Media Coverage of the University of Michigan: Aug. 2012

 

  • Business Professor and Presidential Adviser Paul W. McCracken Dies at 96
    (New York Times, August 4, 2012)

    Ross School of Business Professor Emeritus Paul W. McCracken, a moderate Republican who served as an economic adviser to both Republican and Democratic presidents, died in Ann Arbor in early August. He was 96. McCracken led President Richard M. Nixon’s largely unsuccessful effort to tame the rising inflation of the late 1960s and early 1970s.
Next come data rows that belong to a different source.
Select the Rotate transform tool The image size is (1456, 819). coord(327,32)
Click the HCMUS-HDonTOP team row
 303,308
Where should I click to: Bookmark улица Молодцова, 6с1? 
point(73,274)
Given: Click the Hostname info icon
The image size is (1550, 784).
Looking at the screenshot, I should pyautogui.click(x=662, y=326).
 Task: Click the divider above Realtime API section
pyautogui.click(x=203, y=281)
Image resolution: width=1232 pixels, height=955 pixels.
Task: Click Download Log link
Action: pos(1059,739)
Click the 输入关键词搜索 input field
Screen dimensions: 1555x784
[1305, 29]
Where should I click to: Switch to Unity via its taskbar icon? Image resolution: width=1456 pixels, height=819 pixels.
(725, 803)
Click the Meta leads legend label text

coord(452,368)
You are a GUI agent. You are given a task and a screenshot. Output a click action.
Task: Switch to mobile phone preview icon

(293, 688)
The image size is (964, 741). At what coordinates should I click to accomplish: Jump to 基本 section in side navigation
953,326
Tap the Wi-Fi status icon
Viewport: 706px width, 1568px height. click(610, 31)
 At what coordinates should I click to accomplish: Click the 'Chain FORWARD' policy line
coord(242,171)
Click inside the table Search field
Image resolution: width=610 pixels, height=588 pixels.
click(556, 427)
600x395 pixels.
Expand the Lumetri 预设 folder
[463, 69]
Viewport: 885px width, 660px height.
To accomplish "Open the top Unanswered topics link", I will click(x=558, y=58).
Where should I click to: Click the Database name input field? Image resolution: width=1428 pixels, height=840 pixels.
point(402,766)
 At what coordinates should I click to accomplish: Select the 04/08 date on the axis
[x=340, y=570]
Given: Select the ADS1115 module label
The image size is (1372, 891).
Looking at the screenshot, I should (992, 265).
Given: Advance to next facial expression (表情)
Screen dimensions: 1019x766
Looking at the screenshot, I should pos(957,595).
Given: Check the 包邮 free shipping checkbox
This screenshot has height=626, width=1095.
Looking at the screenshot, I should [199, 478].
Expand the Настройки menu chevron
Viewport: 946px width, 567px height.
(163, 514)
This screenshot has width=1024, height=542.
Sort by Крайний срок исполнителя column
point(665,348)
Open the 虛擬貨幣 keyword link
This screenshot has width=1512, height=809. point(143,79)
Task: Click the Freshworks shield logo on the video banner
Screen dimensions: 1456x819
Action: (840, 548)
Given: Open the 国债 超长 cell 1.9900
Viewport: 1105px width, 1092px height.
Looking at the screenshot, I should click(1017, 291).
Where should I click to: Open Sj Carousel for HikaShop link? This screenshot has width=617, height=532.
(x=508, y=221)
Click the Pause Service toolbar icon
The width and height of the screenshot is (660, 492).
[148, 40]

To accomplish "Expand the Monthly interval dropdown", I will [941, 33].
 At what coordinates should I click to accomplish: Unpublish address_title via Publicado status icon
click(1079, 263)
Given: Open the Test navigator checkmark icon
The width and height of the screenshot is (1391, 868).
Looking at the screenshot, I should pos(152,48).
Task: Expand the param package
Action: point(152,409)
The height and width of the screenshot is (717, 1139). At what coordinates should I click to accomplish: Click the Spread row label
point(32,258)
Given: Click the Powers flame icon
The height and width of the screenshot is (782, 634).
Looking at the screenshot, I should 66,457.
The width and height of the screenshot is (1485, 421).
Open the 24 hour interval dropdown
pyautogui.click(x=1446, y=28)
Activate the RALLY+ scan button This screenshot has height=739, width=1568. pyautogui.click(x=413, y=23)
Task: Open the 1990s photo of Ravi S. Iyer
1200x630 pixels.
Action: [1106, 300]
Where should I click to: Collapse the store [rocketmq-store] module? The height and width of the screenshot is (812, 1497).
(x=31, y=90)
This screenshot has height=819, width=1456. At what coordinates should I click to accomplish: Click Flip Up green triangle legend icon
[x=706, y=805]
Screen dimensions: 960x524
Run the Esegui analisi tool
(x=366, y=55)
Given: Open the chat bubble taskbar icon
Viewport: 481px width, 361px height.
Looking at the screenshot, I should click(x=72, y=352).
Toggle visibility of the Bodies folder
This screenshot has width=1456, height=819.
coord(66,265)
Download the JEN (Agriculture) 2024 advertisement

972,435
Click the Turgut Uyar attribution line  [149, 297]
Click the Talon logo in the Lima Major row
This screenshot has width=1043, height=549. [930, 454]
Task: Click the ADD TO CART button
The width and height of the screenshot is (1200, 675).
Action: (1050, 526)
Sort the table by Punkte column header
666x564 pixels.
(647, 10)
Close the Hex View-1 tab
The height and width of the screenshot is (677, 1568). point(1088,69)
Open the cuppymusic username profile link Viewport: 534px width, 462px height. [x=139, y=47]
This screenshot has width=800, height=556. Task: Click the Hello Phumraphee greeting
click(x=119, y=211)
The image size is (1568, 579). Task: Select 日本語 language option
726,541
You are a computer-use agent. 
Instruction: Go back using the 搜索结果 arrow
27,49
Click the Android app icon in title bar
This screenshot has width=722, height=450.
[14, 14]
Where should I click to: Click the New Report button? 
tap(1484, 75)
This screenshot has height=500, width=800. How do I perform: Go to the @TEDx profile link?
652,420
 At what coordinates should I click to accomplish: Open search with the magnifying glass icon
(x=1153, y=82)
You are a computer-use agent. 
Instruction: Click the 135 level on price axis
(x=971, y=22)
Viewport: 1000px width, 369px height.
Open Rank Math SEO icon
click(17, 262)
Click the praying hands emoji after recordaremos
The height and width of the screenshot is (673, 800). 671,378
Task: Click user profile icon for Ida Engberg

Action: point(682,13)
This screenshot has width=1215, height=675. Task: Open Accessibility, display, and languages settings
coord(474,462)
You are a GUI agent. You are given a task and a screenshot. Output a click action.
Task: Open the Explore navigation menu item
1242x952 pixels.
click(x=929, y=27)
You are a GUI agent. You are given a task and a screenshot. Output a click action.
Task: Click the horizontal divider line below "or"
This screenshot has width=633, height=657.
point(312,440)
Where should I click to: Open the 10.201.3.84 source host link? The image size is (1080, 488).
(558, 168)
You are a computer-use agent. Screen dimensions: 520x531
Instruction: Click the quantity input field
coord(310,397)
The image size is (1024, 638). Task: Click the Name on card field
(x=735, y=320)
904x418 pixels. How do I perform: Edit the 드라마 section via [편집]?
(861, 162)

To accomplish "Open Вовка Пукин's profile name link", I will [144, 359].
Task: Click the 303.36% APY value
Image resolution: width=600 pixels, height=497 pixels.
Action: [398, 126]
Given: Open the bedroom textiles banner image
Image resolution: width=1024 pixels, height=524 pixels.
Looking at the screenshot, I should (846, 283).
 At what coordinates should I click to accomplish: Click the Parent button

He joined the U-M business school faculty in 1949 and kept office hours through early 2012.

  • New Ann Arbor Venture Capital Firm Fights Silicon Valley
    (Detroit Free Press, August 5, 2012)

    Michigan eLab is a new Ann Arbor-based venture capital fund with a counterintuitive investment thesis: that it can help stop the flow of University of Michigan startups to Silicon Valley. The fund will invest in early-stage information-technology companies, including startups launched by U-M students and faculty. Doug Neal, executive director of the College of Engineering’s Center for Entrepreneurship, is the fund’s director. Renowned entrepreneur Steve Blank is an early investor.

  • Powerful New Breed of U-M Survival Flight Helicopters Takes to the Skies: Gallery and Video
    (Ann Arbor.com, August 12, 2012)

    With wolverine nose caps and glossy maize-and-blue paint, three new helicopters now service the University of Michigan Health System. The new American Eurocopter 155 B1 choppers are bigger, faster, and stronger than current models employed in U-M’s Survival Flight program. It’s the first time this model has been retrofitted for use in a hospital program.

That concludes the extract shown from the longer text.